Diğer madenlerde de durum bundan farksızdır. Dünya’nın en kıymetli madeni bor madeni ülkemizde çıkarılmakta çok az paralara yabancı ülkelere taşınmakta olduğunu bilmekteyiz. Krom ve bakır madenlerimizde öyledir. Türkiye’nin doğal ve insani kaynakları yabancı şirketlerin işgali altında oluşu gerçeği ile karşı karşıyayız. Bu şirketler, Türkiye’nin yasalarına, çevresine ve halkına saygı duymamaktadır. ABD ve Batılı ülkelerde madencilikte siyanür kullanılması yasaktır. Türkiye’de bunlara niçin müsaade edilmektedir. İnsan sağlığı ve doğa hiç mi umurlarında değildir. Bunlara müsaade eden ilgili devlet kurumları bu soruları niçin kaçamak cevaplamaktadırlar. Fırat nehrine bitişik zehirli atıkların depolanmasına kimler müsaade etmiştir. Deprem bölgesi olduğu gerçeğini kimler göz ardı ederek çed raporlarını tanzim etmiş kapasite artırımını onaylamıştır. Olası bir deprem faciasında bu zehirli atıkların Fırat nehrine karışıp tarihi bir facianın yaşanacağı gerçeği nasıl göz ardı edilmiştir.

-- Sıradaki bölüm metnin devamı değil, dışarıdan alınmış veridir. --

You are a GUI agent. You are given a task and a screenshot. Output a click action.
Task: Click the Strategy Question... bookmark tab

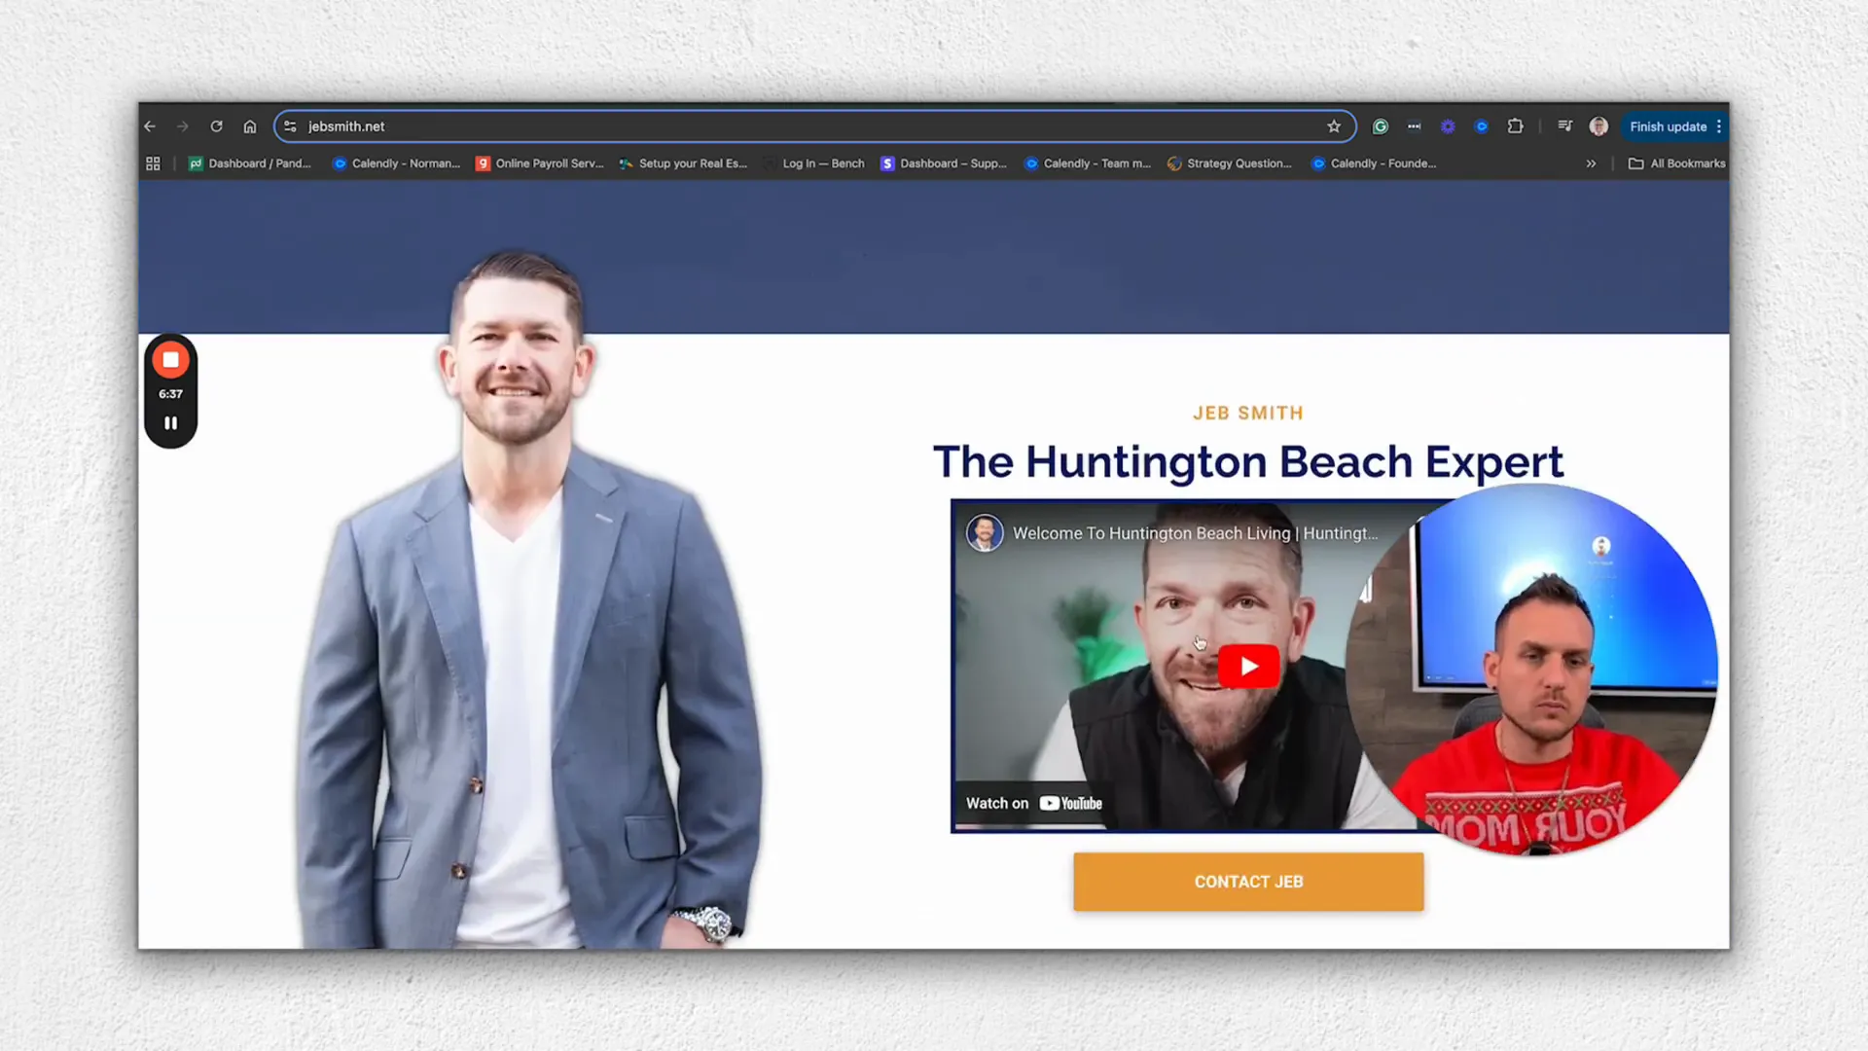tap(1231, 163)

İliç olayı çok sayıda soru işareti barındırmaktadır. Bu şirketlere karşı Türkiye niçin bu kadar toleranslıdır. Söz konusu şirketleri iktidar niçin korumakta ve kollamaktadır. Bu durum, Türkiye’nin bağımsızlığını ve egemenliğini kaybettiğini göstergesi değil midir? Milletimiz bu gerçekler ışığında hareket ederek bu durumu değiştirmek için, uyanık olması, haklarını savunması ve madenlerini geri alması için demokratik tüm adımları atması gerekmez mi. Türk halkı yöneticilere adeta ültimatom vermeli bu olanların hesabı sorulmalı, kendi madenlerini kendi çıkartmalı ve kendi kalkınmasını kendi sağlamalıdır. Türkiye, sömürge ülkesi olmaktan kurtulmalı ve onurlu bir ülke olmalıdır.

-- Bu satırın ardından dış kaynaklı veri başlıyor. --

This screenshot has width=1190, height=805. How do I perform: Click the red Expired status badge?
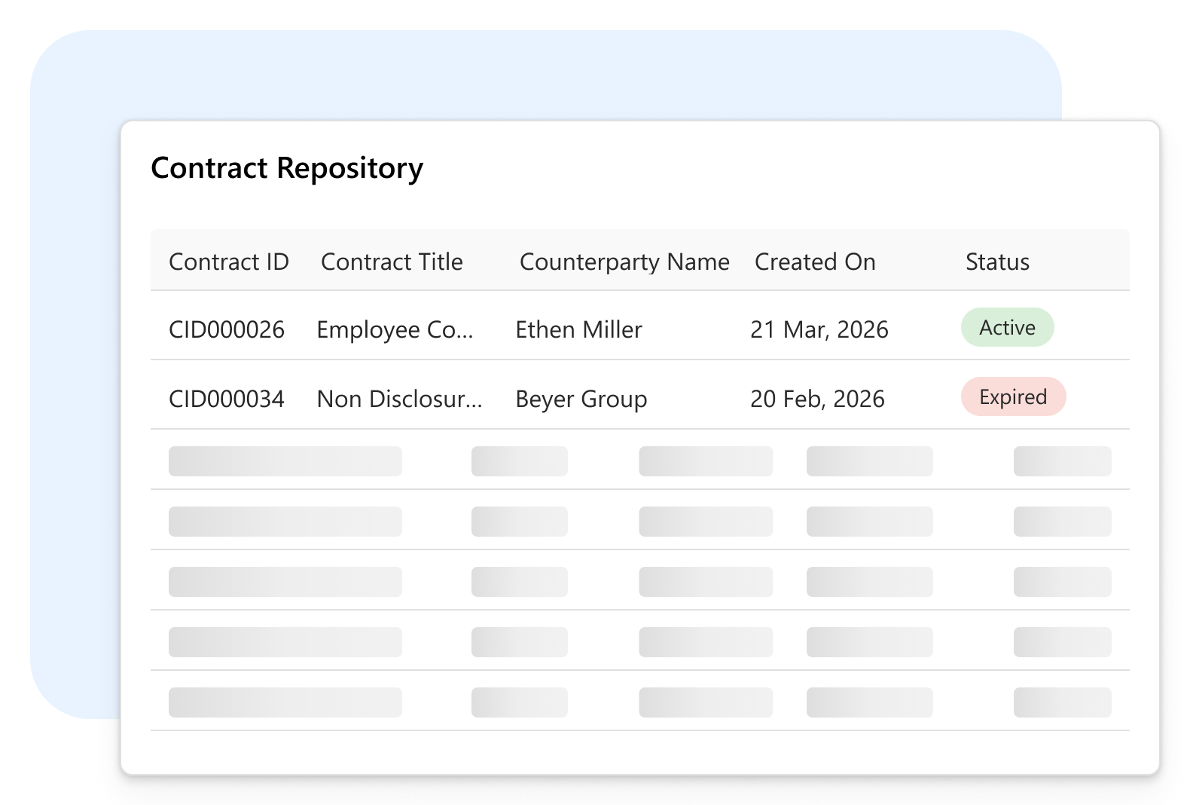1013,396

Kendi kaynaklarını yok sayan, kaynaklarını kullanamayan bir ülkenin kalkınması mümkün değildir. Bu konuyu en iyi anlatacak bir örnek Elazığ’da yaşanmıştı. Geçen yıl bir ilçemizde 35 milyar dolarlık rezervi olan bakır madeni bulunduğu açıklanmış, bu madenin işletim hakkı 115 milyon dolar gibi komik bir rakama Mehmet Cengiz’e verilmişti. Aslında resmen peşkeş çekilmişti. Elazığ’daki bakır madeni ihalesindeki bu gelişme mahkemelere taşınmış ama en nihayetinde davayı söz konusu Mehmet Cengiz’in şirketi kazanmıştı. Yani devlet kaybetmişti. Bu olay maden ihalelerinin ülkemiz aleyhine hangi boyutlarda olduğunu gösteren çok çarpıcı bir örnektir.
Türkiye derhal madenlerini millîleştirmeli, doğaya ve genel sağlığa zarar veren hususlarda acil önlem almalıdır.
İktidar bu konuda milletimizi rahatlatacak bir çözüme gitmediği müddetçe Türkiye’nin müstemleke ülkesi iddiaları kabul görecek siyasi tartışmalarda kırılganlıklara sebep olacaktır.